Please reproduce the listing from its first line through the line holding "[x=74, y=121]", inclusive, requests and all, scaling every coordinate in the answers by 0.7 and rounding to whole numbers with halves going up. Leave the numbers in the requests as they are, and return only those lines.

——

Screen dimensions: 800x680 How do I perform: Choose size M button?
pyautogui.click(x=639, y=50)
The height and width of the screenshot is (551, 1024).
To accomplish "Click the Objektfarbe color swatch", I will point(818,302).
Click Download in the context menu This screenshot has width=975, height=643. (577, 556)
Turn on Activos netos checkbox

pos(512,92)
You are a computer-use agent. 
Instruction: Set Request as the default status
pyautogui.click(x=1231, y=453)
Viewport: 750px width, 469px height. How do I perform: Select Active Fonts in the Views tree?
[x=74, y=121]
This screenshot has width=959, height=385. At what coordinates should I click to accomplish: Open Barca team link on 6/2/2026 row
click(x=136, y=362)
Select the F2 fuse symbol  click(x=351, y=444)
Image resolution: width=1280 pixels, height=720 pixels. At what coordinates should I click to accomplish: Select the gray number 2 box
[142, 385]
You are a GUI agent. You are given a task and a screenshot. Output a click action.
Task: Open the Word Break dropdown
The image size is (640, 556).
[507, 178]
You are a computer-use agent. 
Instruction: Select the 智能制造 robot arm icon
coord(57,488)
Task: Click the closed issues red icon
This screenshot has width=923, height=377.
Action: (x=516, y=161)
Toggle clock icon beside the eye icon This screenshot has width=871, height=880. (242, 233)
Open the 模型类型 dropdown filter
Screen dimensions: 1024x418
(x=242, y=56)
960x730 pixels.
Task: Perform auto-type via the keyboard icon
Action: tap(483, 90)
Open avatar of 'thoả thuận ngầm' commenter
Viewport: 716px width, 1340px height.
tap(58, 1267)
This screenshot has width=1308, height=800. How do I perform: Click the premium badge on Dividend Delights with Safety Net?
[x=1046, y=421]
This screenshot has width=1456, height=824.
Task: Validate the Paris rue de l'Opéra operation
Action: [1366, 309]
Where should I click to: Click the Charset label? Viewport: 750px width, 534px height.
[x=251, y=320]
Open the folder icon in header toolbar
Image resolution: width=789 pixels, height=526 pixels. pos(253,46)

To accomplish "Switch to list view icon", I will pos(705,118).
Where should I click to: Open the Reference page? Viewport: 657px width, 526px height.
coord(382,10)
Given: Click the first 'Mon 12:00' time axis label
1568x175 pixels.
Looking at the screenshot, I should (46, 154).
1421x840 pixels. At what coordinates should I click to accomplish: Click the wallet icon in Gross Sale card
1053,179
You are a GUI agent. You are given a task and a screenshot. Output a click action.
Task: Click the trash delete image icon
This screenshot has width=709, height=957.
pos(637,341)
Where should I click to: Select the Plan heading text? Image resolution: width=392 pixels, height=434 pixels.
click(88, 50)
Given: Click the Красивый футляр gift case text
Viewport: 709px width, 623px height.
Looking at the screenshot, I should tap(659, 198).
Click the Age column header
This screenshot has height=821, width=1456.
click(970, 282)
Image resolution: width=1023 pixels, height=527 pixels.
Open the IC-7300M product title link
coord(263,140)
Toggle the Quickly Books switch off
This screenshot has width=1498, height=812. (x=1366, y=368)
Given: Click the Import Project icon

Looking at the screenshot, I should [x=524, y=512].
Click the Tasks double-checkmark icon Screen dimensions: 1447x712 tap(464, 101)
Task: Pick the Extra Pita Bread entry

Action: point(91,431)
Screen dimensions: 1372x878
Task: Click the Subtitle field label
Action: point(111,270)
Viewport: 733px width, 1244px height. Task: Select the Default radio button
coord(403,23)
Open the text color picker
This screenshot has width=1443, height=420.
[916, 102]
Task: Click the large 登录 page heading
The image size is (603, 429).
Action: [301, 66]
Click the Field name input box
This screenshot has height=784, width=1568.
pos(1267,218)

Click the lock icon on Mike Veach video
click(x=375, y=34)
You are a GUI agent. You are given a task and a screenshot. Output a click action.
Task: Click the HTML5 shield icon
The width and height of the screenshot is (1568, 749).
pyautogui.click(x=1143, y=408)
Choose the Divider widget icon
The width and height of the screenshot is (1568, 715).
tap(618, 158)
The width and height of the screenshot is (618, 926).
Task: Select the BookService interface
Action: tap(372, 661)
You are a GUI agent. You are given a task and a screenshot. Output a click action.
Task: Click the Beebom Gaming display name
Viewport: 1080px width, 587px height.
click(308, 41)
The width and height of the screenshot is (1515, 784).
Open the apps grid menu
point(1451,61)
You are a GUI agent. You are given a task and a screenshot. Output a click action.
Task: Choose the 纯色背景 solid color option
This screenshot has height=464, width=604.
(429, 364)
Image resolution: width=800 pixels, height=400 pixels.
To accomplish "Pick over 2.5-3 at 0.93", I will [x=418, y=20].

——

*RESULT:*
Screen dimensions: 800x680 How do I perform: Choose size M button?
pyautogui.click(x=447, y=35)
The height and width of the screenshot is (551, 1024).
To accomplish "Click the Objektfarbe color swatch", I will point(573,211).
Click Download in the context menu This screenshot has width=975, height=643. (404, 389)
Turn on Activos netos checkbox

pos(358,64)
You are a computer-use agent. 
Instruction: Set Request as the default status
pyautogui.click(x=862, y=317)
Viewport: 750px width, 469px height. How do I perform: Select Active Fonts in the Views tree?
[x=52, y=85]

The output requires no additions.